- Texte visé : Texte de la commission sur la proposition de loi de M. Pierre-Yves Cadalen et plusieurs de ses collègues visant à garantir la gratuité totale des parkings des établissements publics de santé (1958)., n° 2120-A0
- Stade de lecture : 1ère lecture (1ère assemblée saisie)
- Examiné par : Assemblée nationale (séance publique)
À l’alinéa 12, substituer au mot :
« trois »
le mot :
« quinze ».
La résiliation anticipée des contrats de concession en cours doit impérativement respecter les exigences de stabilité contractuelle et de sécurité juridique.
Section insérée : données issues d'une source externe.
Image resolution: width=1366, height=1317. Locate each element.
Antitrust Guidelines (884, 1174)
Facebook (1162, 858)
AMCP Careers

Le délai de trois ans proposé initialement est manifestement insuffisant pour permettre aux établissements publics de santé d’absorber les conséquences financières et administratives d’une telle mesure.
Nombre de ces contrats ont été conclus pour des durées longues, comprenant encore plusieurs années d’amortissement, et comportent des clauses financières complexes. Une résiliation trop rapide exposerait l’État et les hôpitaux à des indemnisations importantes ainsi qu’à des contentieux particulièrement coûteux.
L’allongement du délai à quinze ans permet de tenir compte de la durée résiduelle moyenne des concessions actuellement en vigueur. Il garantit une transition réaliste, maîtrisée et compatible avec la situation financière des établissements publics de santé.
Cet amendement vise donc à éviter une rupture brutale, juridiquement fragile et financièrement risquée, en permettant une sortie progressive des contrats dans des conditions sécurisées.